Its easier to understand merge sort if you try to write a simple code on how you'd merge two sorted arrays into a new array which needs to be in sorted order. Lets try to code that first

A. Merge two sorted array
The complex part of merge sort is the merge routine/method, especially having to follow multiple indices inside this routine. So lets try to simplify that first.

Lets say we have 2 SORTED arrays

int[] leftArray;
int[] rightArray;

Now we have to merge these 2 into a new array called
int resultArray[];

The length of resultArray, would be

(length of leftArray) + (length of rightArray).

Let's try to write a function/method/routine to do the merge now, the signature of this method would look something like this

int[] sampleMerge(int[] leftArray, int[] rightArray)

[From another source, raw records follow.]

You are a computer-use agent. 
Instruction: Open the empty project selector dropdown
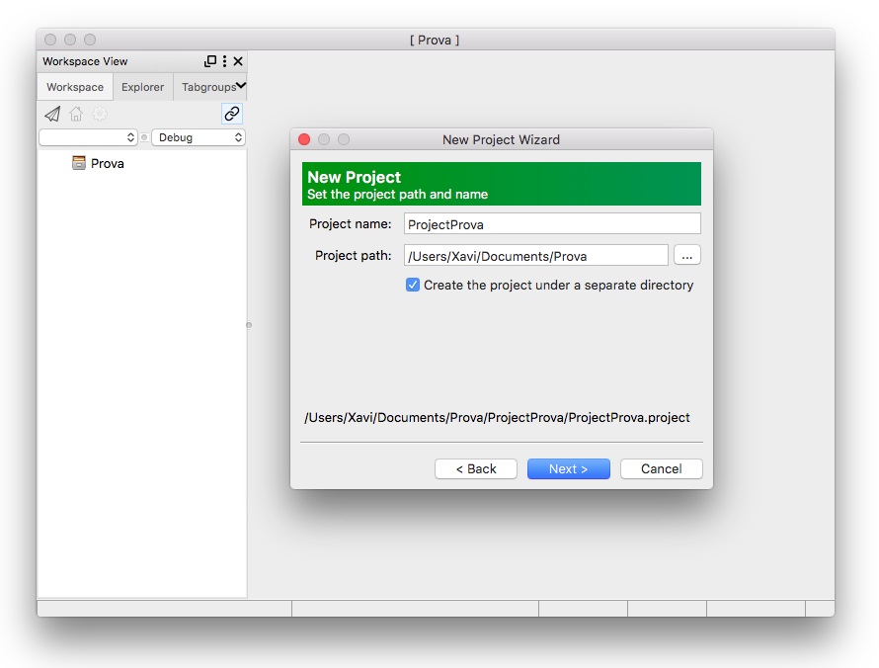tap(88, 137)
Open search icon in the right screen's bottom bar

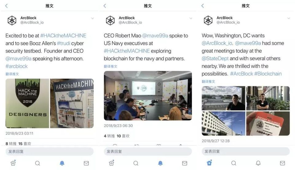[x=234, y=163]
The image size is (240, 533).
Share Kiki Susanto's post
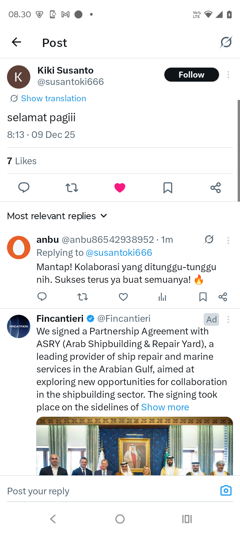pos(216,188)

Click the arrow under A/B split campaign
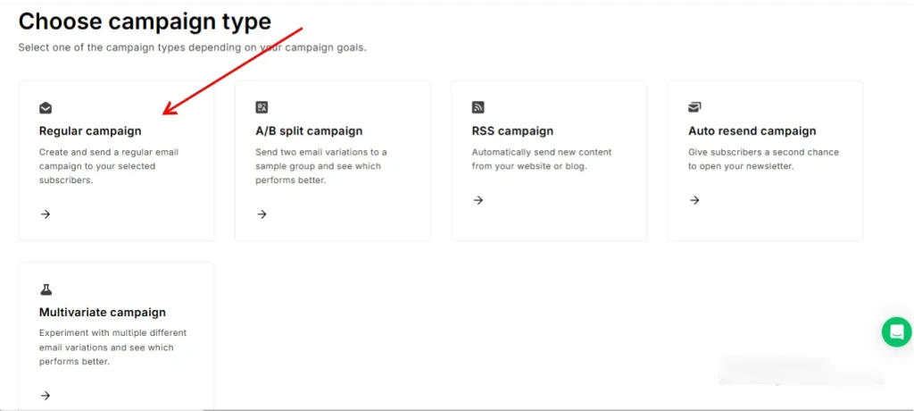[x=262, y=214]
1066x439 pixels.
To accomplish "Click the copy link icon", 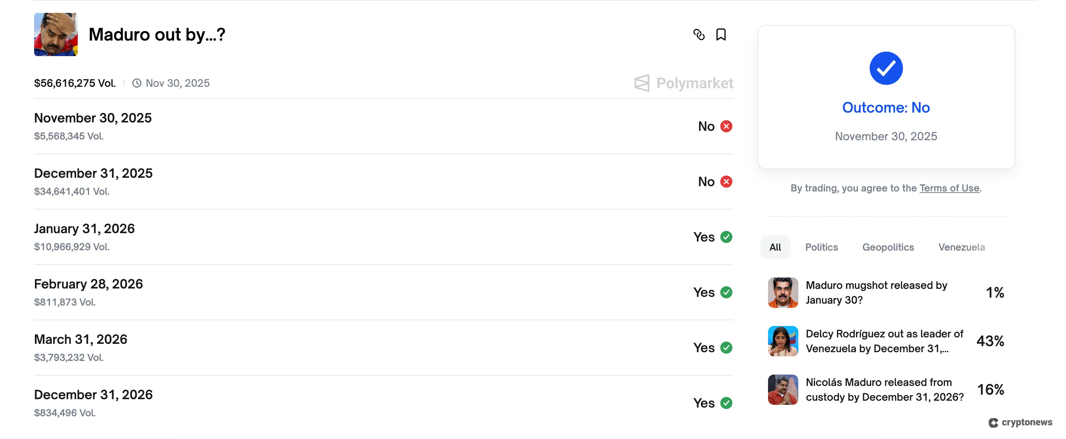I will click(699, 35).
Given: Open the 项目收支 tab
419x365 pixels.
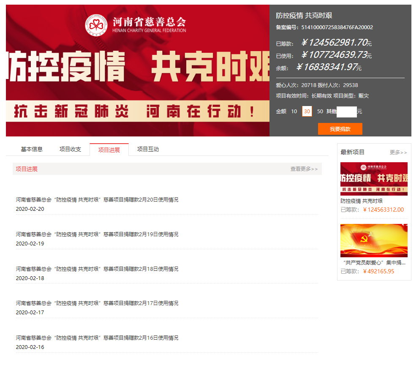Looking at the screenshot, I should point(70,149).
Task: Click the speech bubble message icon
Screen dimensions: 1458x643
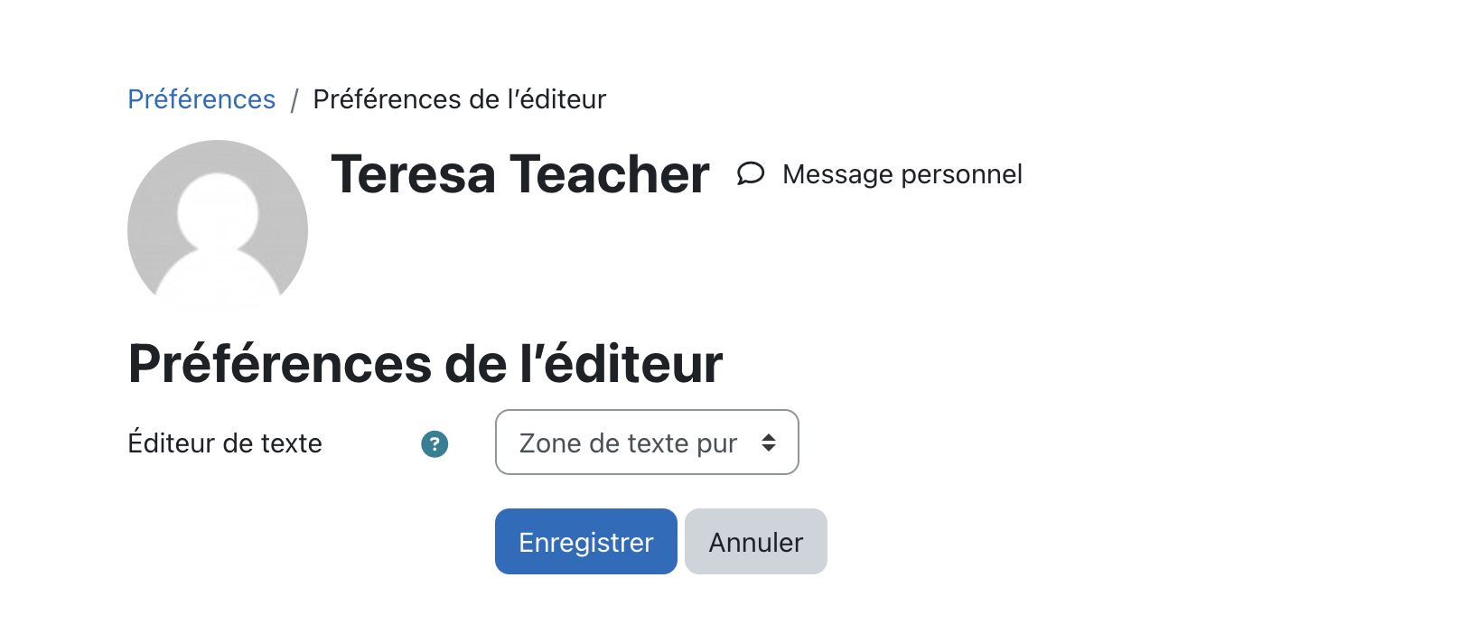Action: click(751, 173)
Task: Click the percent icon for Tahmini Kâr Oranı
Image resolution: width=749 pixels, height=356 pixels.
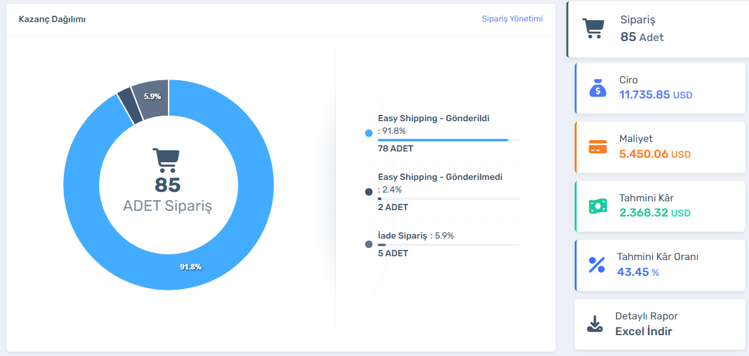Action: point(597,264)
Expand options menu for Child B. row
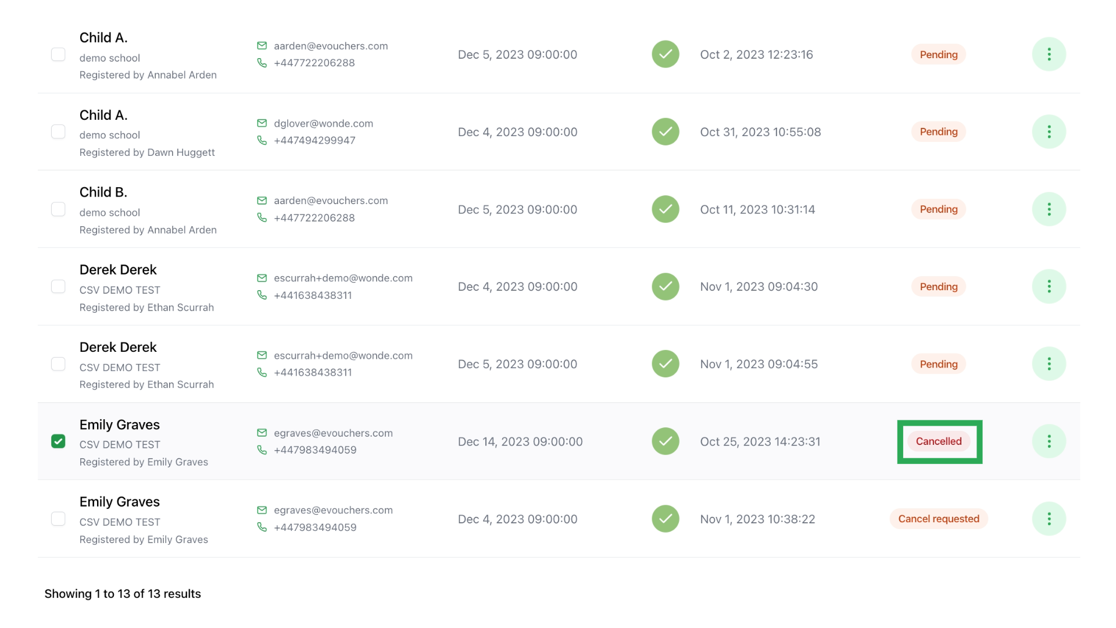This screenshot has height=628, width=1116. [x=1049, y=209]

Now that we have defined the signature, lets define the indices for each of these 3 arrays which we'll use later in the code
  • '*Begin' marks the beginning of each array index and 
  • '*End' marks where that index would end (end of that array).
int leftArrayBegin = 0;
int rightArrayBegin = 0;
int resultArrayBegin = 0;
 
int leftArrayEnd = leftArray.length - 1;
int rightArrayEnd = rightArray.length - 1;

int[] resultArray = new int[leftArray.length + rightArray.length];

Now that we have defined these 3 indices, lets move the the logic where we merge the left and the right array into the result array. The merge logic is simple as follows
  1. Take an element from leftArray and an element from rightArray and compare both these elements.
  2. Whichever element is less, put that element into the resultArray and advance the begin index of the array from which we picked the element.
  3. Repeat the above step till atleast one of "*Begin" array index reaches the end i.e "*End" index.
  4. Copy the rest of the elements of the other array whose index is not reached the end into the result array.
Here is the sample case with the diagrams that shows the step by step movement of indices in the merge routine.

Step 1 : In the diagram below, we have 2 arrays, left and right arrays. We pick the first element i.e leftArray[0] and rightArray[0] of both arrays and compare them. Since left array value (1) is less than right array value (2), We move left array value (1) to resultArray and increment the leftArrayBegin index [to 1].

The below diagram in step 2 has the result array and index position after step 1 is complete.

Step 2 : We pick the current begin index position element of left array i.e. leftArray[1] and begin index position element of right array i.e. rightArray[0] and compare them. Since right array value (2) is less than left array value (3), we move right array value (2) to resultArray and increment the rightArrayBegin index [ to 1].

The below diagram in step 3 has the result array and index position after step 2 is complete.
(Rest of the below steps are repeat of the above 2 steps till we reach the end of leftArray in this case, since leftArray has less number of elements than rightArray - So feel free to skip rest of the steps and go directly to Step 7).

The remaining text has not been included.